* _What this task involves_
Write out the entire listing below exactly, with the pictures left out.

......

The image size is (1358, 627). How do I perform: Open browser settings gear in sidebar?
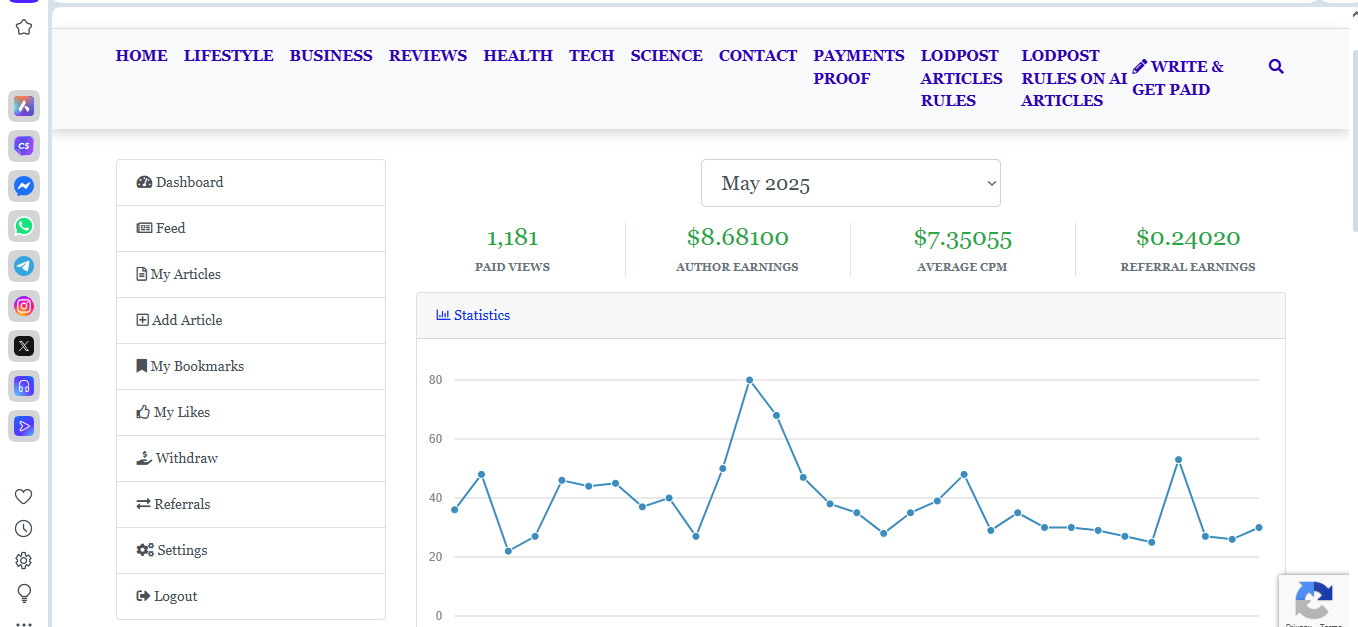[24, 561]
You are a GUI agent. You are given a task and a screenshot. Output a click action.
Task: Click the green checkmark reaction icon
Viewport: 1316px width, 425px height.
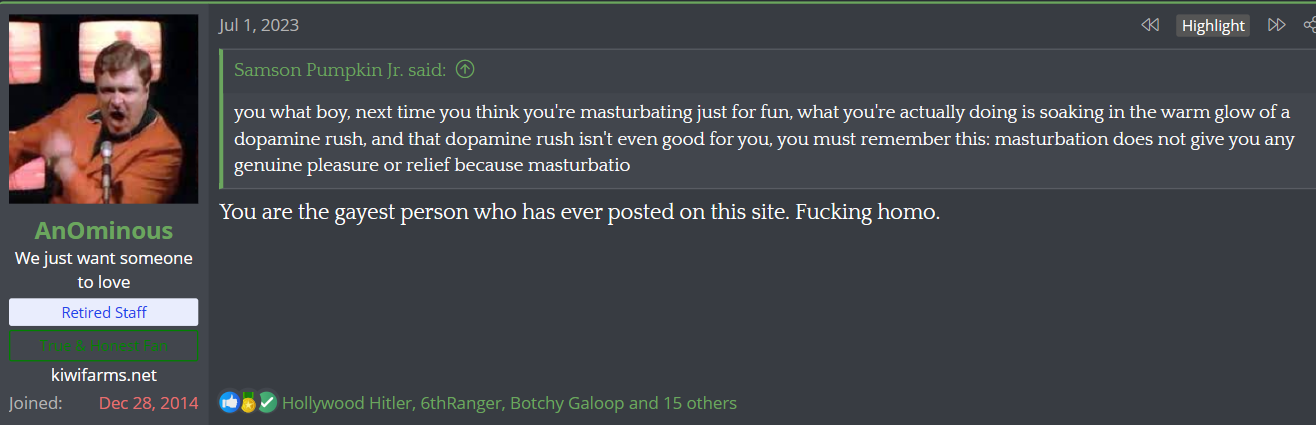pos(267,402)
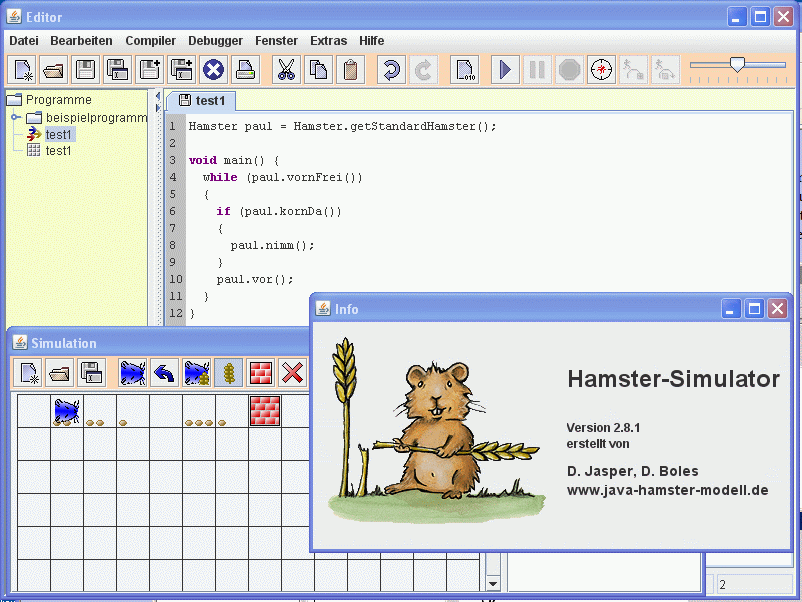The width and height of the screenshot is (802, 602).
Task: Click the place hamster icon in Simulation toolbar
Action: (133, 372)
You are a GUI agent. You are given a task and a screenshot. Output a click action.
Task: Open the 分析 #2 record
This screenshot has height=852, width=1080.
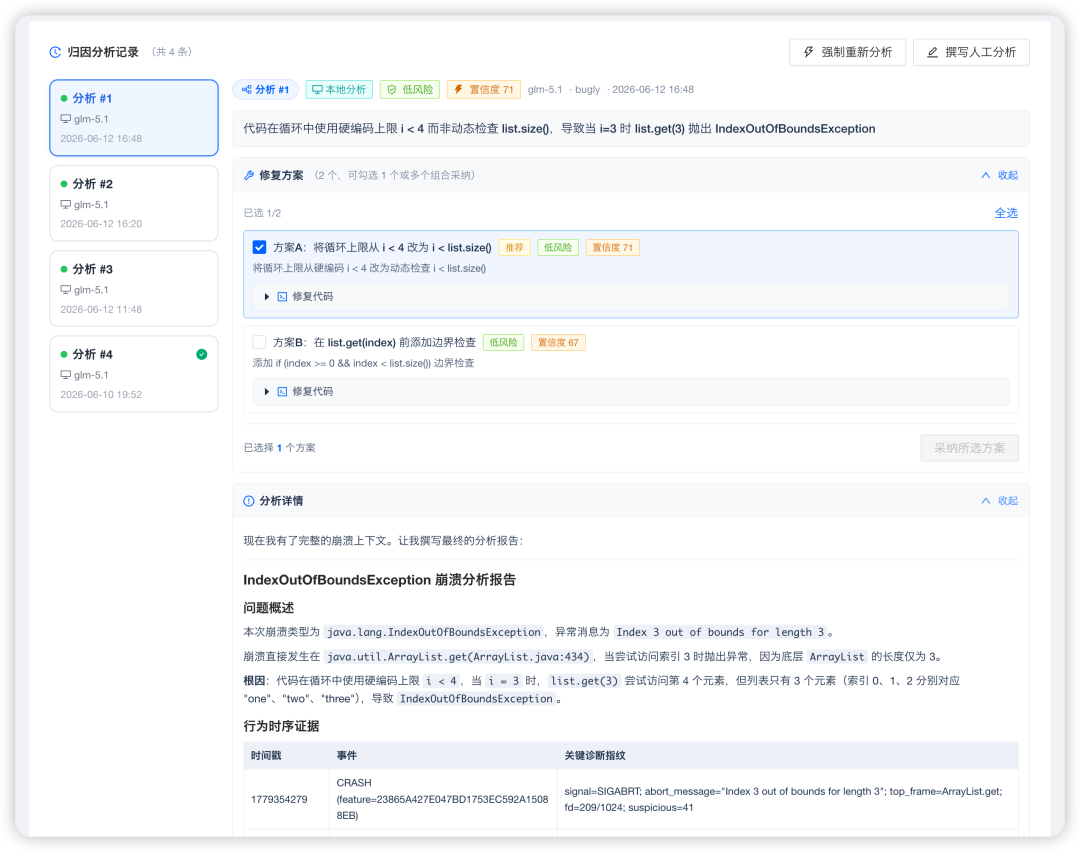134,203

......

* _Written solution_
The image size is (1358, 627). How do I perform: Open browser settings gear in sidebar?
[24, 561]
You are a GUI agent. You are given a task and a screenshot. Output a click action.
Task: Click the green checkmark reaction icon
Viewport: 1316px width, 425px height.
pos(267,402)
The width and height of the screenshot is (802, 602).
Task: Click the place hamster icon in Simulation toolbar
Action: (133, 372)
You are a GUI agent. You are given a task and a screenshot. Output a click action.
Task: Open the 分析 #2 record
This screenshot has height=852, width=1080.
134,203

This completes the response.